[Records from a data collection]
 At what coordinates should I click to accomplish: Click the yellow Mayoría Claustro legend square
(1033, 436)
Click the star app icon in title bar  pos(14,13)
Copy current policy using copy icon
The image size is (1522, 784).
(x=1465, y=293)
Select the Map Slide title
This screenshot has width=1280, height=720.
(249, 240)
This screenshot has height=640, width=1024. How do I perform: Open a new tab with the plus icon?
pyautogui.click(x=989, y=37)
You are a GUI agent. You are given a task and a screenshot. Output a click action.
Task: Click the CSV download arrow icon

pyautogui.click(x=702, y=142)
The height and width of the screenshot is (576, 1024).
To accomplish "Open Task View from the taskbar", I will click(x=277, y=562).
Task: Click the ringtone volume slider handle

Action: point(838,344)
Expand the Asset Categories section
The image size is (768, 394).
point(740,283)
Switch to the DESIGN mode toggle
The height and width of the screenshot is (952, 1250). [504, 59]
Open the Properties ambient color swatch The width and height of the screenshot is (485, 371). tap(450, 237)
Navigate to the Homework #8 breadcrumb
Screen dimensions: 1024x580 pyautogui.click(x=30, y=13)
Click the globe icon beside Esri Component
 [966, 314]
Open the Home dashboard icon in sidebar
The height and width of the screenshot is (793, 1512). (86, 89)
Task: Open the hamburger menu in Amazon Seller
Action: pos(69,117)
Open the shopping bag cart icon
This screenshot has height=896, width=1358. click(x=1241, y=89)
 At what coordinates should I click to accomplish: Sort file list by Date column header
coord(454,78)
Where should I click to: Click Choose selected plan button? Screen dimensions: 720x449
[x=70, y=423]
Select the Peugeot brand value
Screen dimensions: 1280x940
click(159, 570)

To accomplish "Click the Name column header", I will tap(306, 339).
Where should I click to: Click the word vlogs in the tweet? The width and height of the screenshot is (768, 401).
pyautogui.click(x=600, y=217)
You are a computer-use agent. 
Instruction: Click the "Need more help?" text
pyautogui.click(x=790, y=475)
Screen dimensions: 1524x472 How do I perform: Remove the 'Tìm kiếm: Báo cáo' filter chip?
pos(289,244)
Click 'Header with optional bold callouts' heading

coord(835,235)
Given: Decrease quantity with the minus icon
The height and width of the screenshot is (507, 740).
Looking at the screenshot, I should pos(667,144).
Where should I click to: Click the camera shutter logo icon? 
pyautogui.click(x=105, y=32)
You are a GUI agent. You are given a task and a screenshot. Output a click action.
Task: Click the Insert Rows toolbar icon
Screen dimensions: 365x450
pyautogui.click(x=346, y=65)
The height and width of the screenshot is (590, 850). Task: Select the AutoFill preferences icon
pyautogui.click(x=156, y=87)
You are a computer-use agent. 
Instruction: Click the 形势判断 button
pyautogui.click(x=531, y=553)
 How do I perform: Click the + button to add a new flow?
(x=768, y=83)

Your assignment: Set down each entry exactly as it appears above.

Answer section:
 At what coordinates should I click to accomplish: Click the yellow Mayoría Claustro legend square
(1033, 436)
Click the star app icon in title bar  pos(14,13)
Copy current policy using copy icon
The image size is (1522, 784).
(x=1465, y=293)
Select the Map Slide title
This screenshot has width=1280, height=720.
(249, 240)
This screenshot has height=640, width=1024. How do I perform: Open a new tab with the plus icon?
pyautogui.click(x=989, y=37)
You are a GUI agent. You are given a task and a screenshot. Output a click action.
Task: Click the CSV download arrow icon

pyautogui.click(x=702, y=142)
The height and width of the screenshot is (576, 1024).
To accomplish "Open Task View from the taskbar", I will click(x=277, y=562).
Task: Click the ringtone volume slider handle

Action: point(838,344)
Expand the Asset Categories section
The image size is (768, 394).
point(740,283)
Switch to the DESIGN mode toggle
The height and width of the screenshot is (952, 1250). [504, 59]
Open the Properties ambient color swatch The width and height of the screenshot is (485, 371). tap(450, 237)
Navigate to the Homework #8 breadcrumb
Screen dimensions: 1024x580 pyautogui.click(x=30, y=13)
Click the globe icon beside Esri Component
 [966, 314]
Open the Home dashboard icon in sidebar
The height and width of the screenshot is (793, 1512). (86, 89)
Task: Open the hamburger menu in Amazon Seller
Action: pos(69,117)
Open the shopping bag cart icon
This screenshot has height=896, width=1358. click(x=1241, y=89)
 At what coordinates should I click to accomplish: Sort file list by Date column header
coord(454,78)
Where should I click to: Click Choose selected plan button? Screen dimensions: 720x449
[x=70, y=423]
Select the Peugeot brand value
Screen dimensions: 1280x940
click(159, 570)

To accomplish "Click the Name column header", I will tap(306, 339).
Where should I click to: Click the word vlogs in the tweet? The width and height of the screenshot is (768, 401).
pyautogui.click(x=600, y=217)
You are a computer-use agent. 
Instruction: Click the "Need more help?" text
pyautogui.click(x=790, y=475)
Screen dimensions: 1524x472 How do I perform: Remove the 'Tìm kiếm: Báo cáo' filter chip?
pos(289,244)
Click 'Header with optional bold callouts' heading

coord(835,235)
Given: Decrease quantity with the minus icon
The height and width of the screenshot is (507, 740).
Looking at the screenshot, I should pos(667,144).
Where should I click to: Click the camera shutter logo icon? 
pyautogui.click(x=105, y=32)
You are a GUI agent. You are given a task and a screenshot. Output a click action.
Task: Click the Insert Rows toolbar icon
Screen dimensions: 365x450
pyautogui.click(x=346, y=65)
The height and width of the screenshot is (590, 850). Task: Select the AutoFill preferences icon
pyautogui.click(x=156, y=87)
You are a computer-use agent. 
Instruction: Click the 形势判断 button
pyautogui.click(x=531, y=553)
 How do I perform: Click the + button to add a new flow?
(x=768, y=83)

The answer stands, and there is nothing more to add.